The San Diego study found that Staph bacteria use carotenoids to inactivate chemicals released by immune system cells that are lethal to most bacteria.
The researchers produced a mutant strain of Staph that could not produce carotenoids and was white instead of the normal gold.
It was less able to defend itself against attack by the immune system and could no longer form an abscess when injected into the skin of mice.
Next, they tested golden and white strains of Staph on blood samples taken from a human patient with a disease rendering the key immune cells incapable of producing their normal attack chemicals.
In this case, the nonpigmented strain was as effective at producing disease as its golden cousin.
Finally, the scientists showed that adding carotenoids to a different, normally colourless strain of streptococcus bacteria boosted their ability to resist immune system attack and produce infection.
When injected into the skin of a mouse, the bacteria triggered the formation of a larger ulcer than produced by the colourless version.
Lead researcher Dr Victor Nizet said: "The discovery of the critical role played by golden pigment in protecting against infection provides a novel target for treatment of serious Staph infections including those produced by antibiotic-resistant MRSA.

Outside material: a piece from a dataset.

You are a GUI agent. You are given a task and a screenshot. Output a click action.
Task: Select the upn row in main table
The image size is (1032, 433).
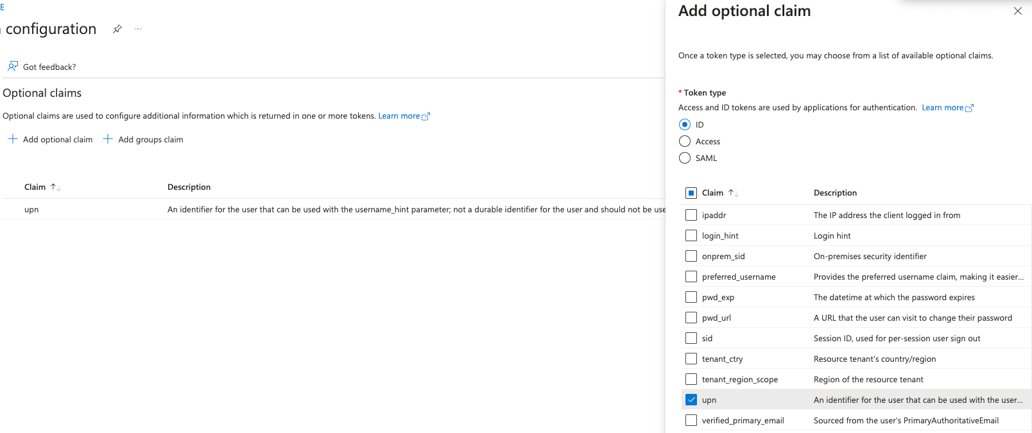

"Instead of attempting to kill the bacteria directly with standard antibiotics, a treatment strategy to inhibit the Staph pigment would disarm the pathogen, making it susceptible to clearance by our normal immune defences."
Dr Mark Enright, an expert on bacterial infections at the University of Bath, agreed the research did raise the promise of new ways to combat Staph infection.
However, he said the bacteria were extremely adaptable and might be able to compensate for any attempt to disable its defences.
He also stressed that many infections were caused by Staph variants that had little pigmentation - although it was possible that pigmentation was only switched on once the bacteria had invaded the blood.
Dr Enright told the BBC News website: "Staph has a large number of virulence factors and toxins and to target just one of these may prove inadequate."